Opening on May 30 at the Canadian Museum of Civilization, this exhibition presents a stunning array of more than 180 artifacts from the prestigious Benaki Museum in Athens. This exceptional collection includes sculptures and ceramics, jewellery and embroidered textiles, paintings, metalwork, religious icons, toys, figurines, lamps, wooden chests and more. These artifacts provide an insight into the diversity of Greek art, culture and society.
“Ancient Greek civilization has had an enormous influence on the social, cultural and political life of much of the world,” said Dr.
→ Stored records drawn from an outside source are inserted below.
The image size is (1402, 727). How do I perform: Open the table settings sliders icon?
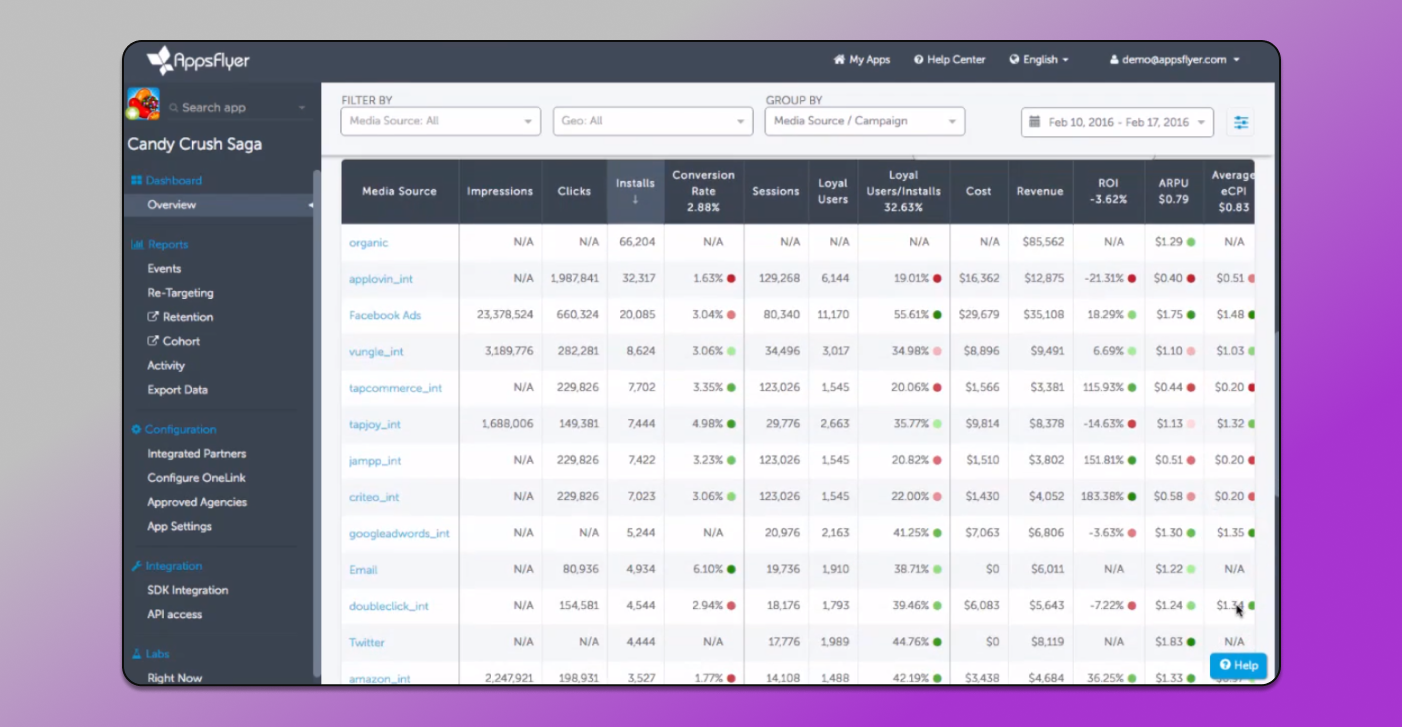pos(1240,122)
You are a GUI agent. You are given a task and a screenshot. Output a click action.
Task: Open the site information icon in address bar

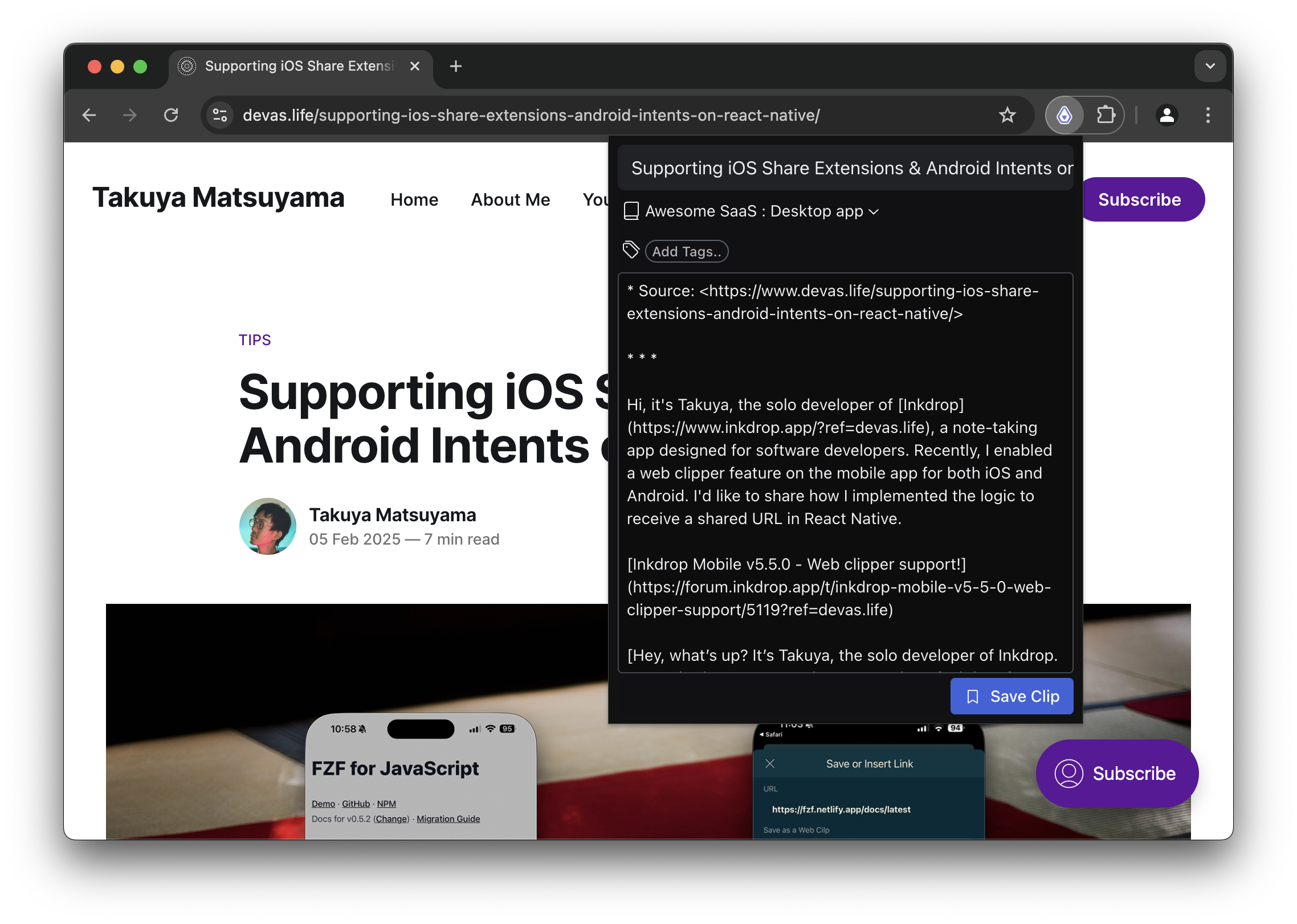219,115
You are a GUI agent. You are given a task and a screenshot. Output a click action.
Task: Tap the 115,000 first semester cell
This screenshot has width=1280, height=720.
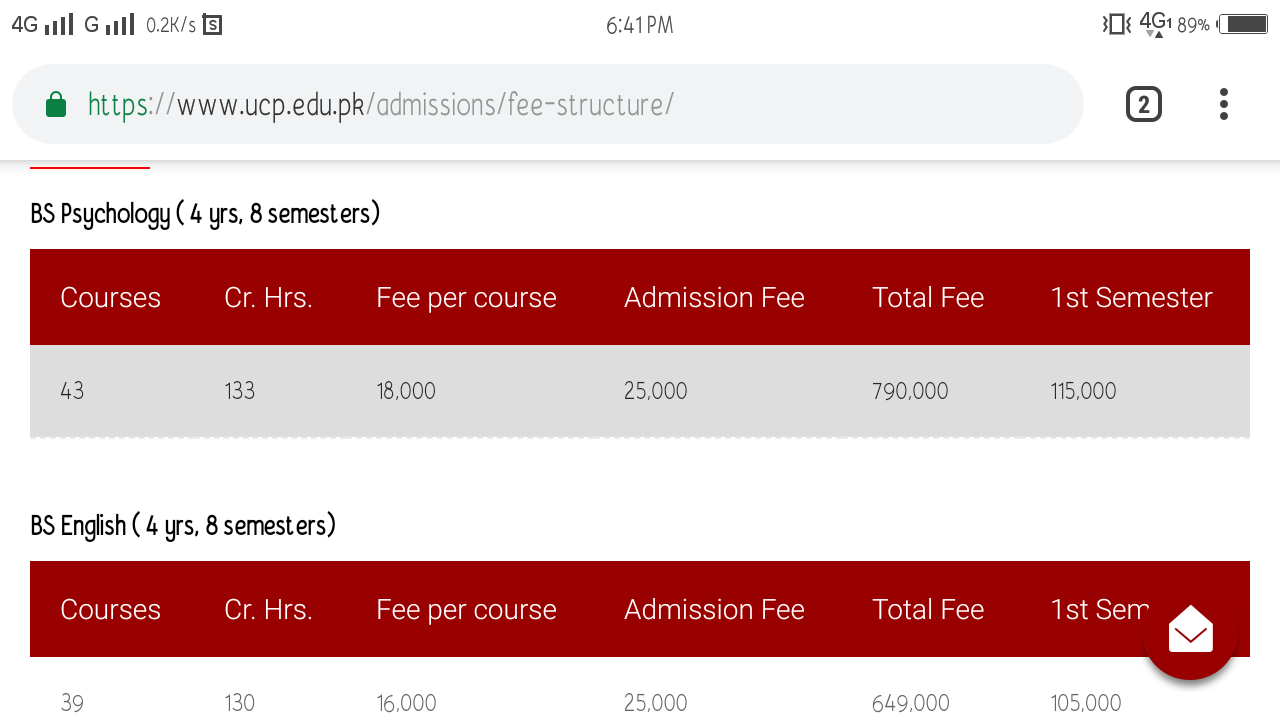[x=1083, y=391]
Victor Rabinovitch, President and CEO of the Canadian Museum of Civilization Corporation. “We’re delighted to bring this complex and fascinating story to a Canadian audience, especially through such a diverse and exquisite collection of artifacts.”
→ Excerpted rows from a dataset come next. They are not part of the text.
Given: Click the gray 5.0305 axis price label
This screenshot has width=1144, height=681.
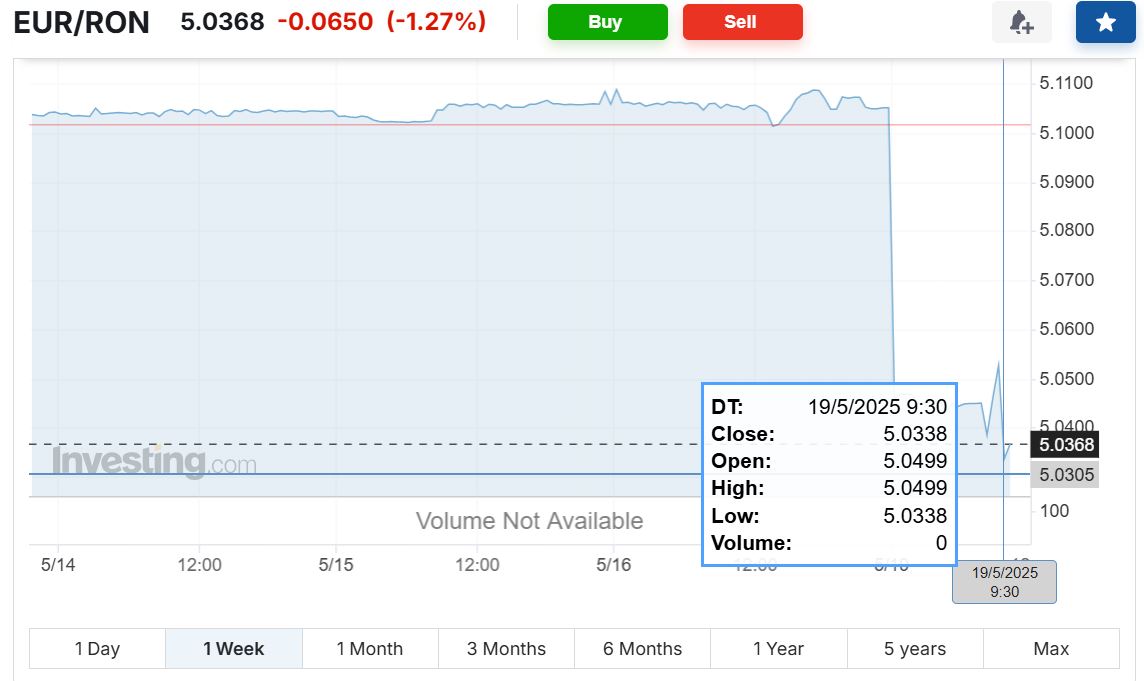Looking at the screenshot, I should (1066, 475).
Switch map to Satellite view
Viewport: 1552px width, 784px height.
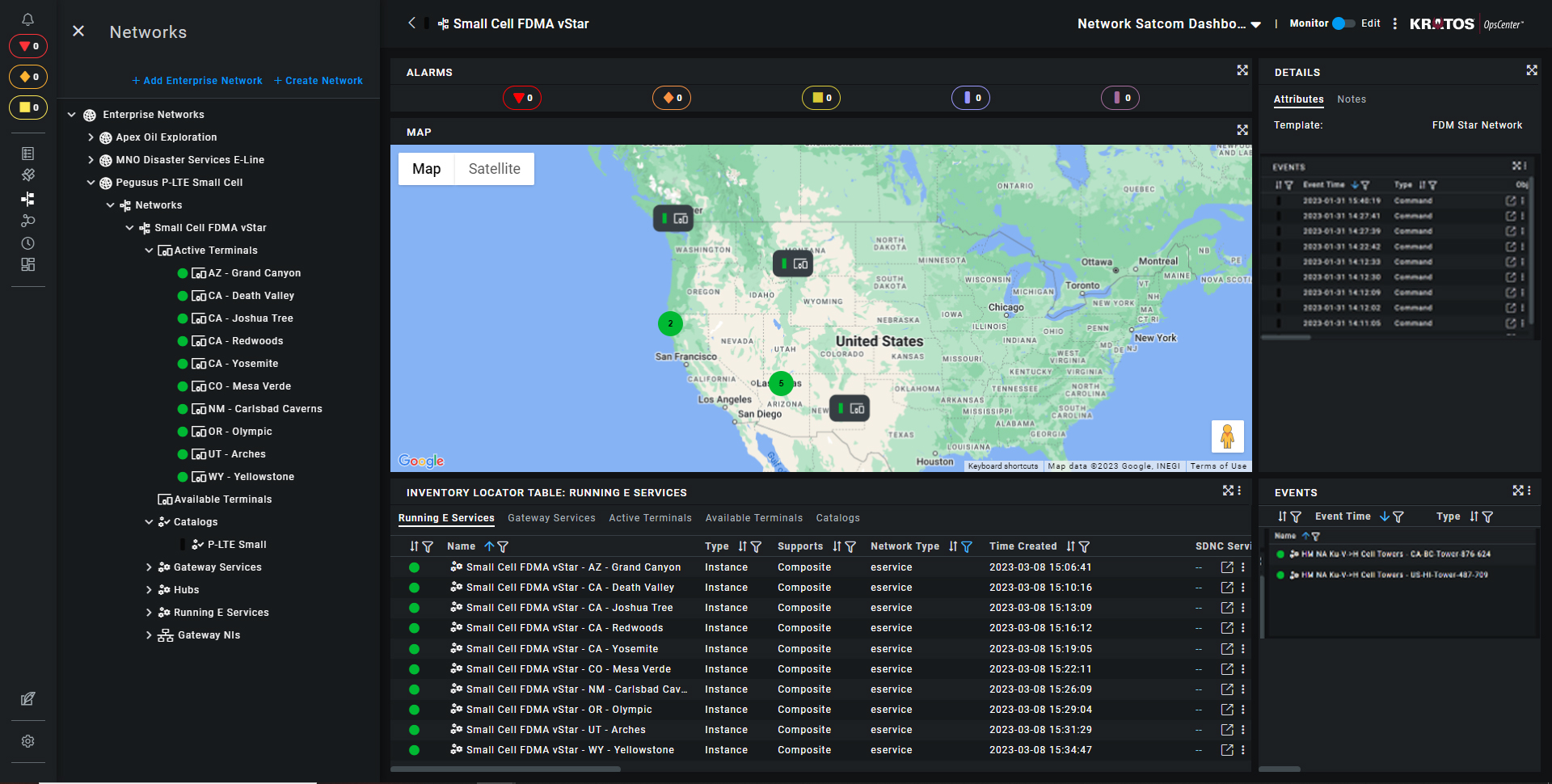click(x=494, y=169)
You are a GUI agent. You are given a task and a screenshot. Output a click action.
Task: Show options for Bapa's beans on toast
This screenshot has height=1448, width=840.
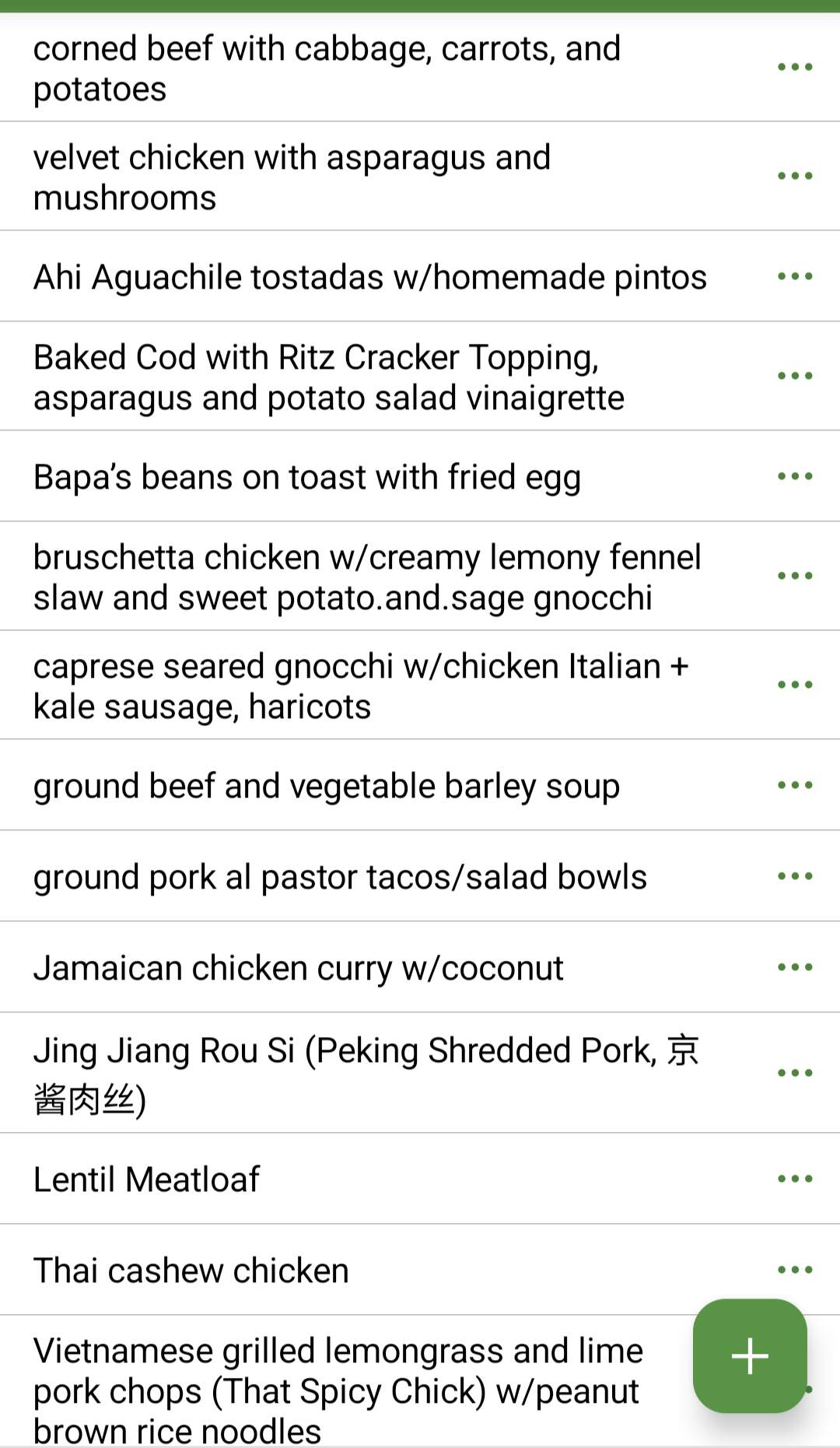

The objects in the first section of the exhibition, Prehistory and Antiquity (7000 BCE fourth century CE), are from a time when agriculture and animal husbandry were first established on Greek soil, and up to the early centuries of the Common Era, when Greece was part of the Roman Empire. The artifacts bear witness to the unparalleled sweep of Greek civilization, which continues to influence the world today. One striking example is a crown of oak leaves and flowers in engraved and embossed gold leaf from the Hellenistic period. Another is the marble head from a statue of Paris, a figure in Greek mythology that dates from the Roman period.
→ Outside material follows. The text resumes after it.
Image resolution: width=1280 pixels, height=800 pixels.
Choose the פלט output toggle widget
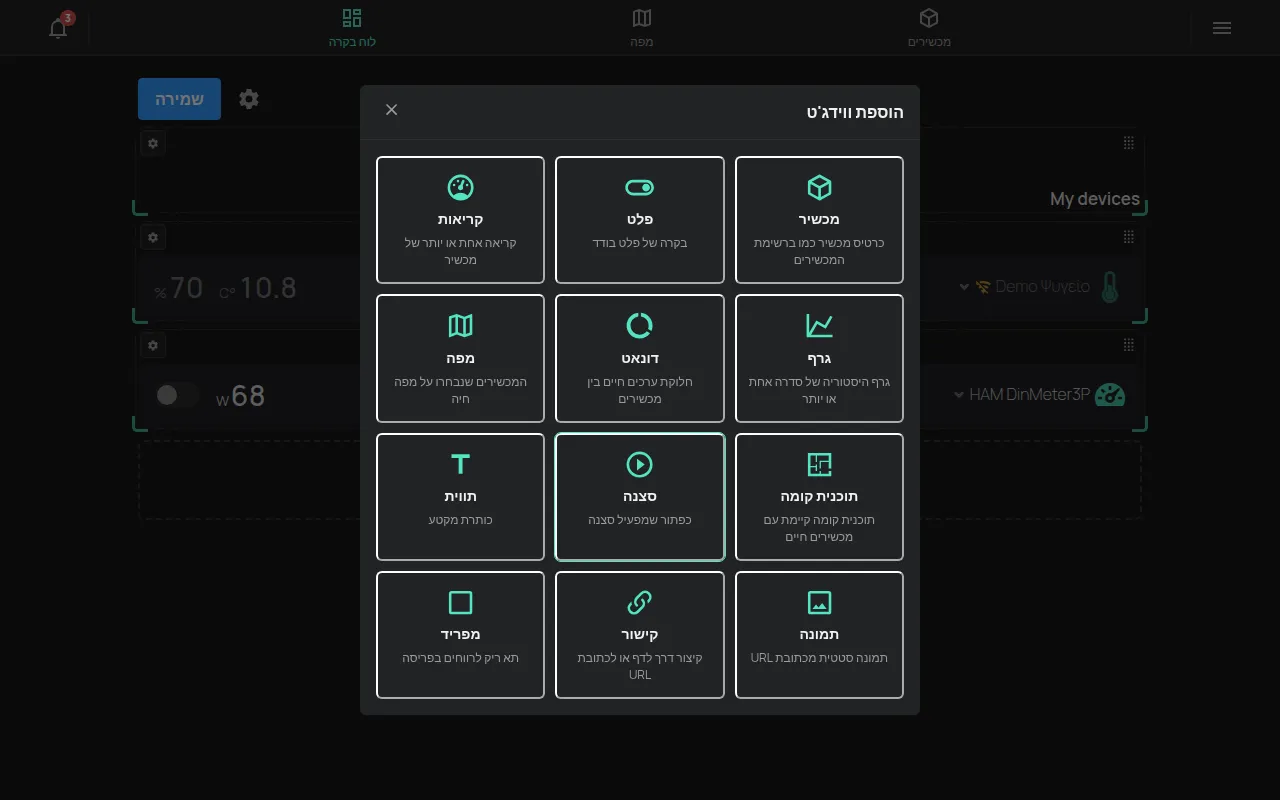[640, 220]
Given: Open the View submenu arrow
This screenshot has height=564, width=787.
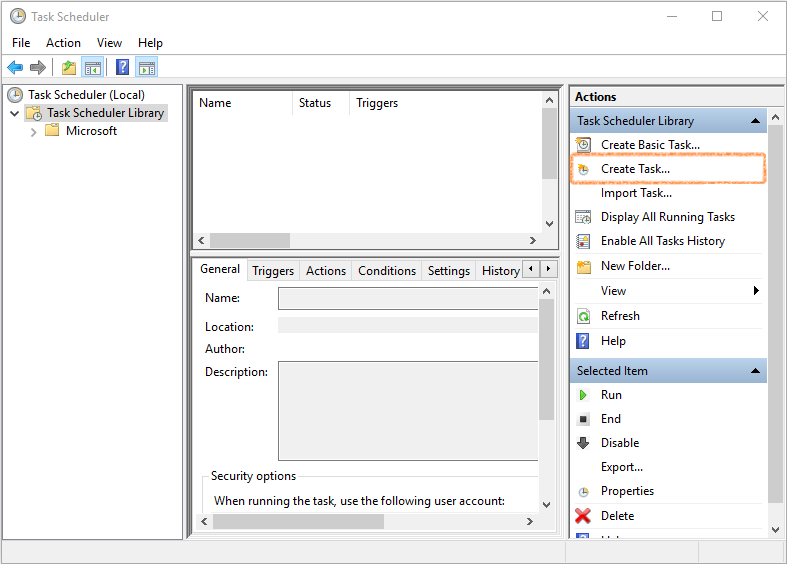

In The Byzantine Period section (fifth century fifteenth century) objects span 1,000 years, beginning with the fall of Rome in 476 CE, when only the eastern section of the Roman Empire survived. The Byzantine Empire’s, linguistic and cultural heritage remained essentially Greek and many of its traditions, symbols and institutions were drawn from its Hellenistic and Roman past. The artifacts in this section reflect political, artistic, intellectual and religious influences that extended far beyond the borders of the Byzantine Empire and include objects such as a processional cross from Constantinople made from moulded, hammered, engraved and punched copper.
In the third section, The Greeks in the Ottoman Empire (fifteenth century eighteenth century), the artifacts represent the period when the Greek world fell into the hands of the Ottoman Turks. The richness of the artifacts attests to the resilience of Greek culture under foreign domination and shows that Ottoman rule did not signify the end of the Greek world. One of the objects in this section is an elegant chalice in gilded silver plate, inspired by the ornamentation on European watches imported into the East.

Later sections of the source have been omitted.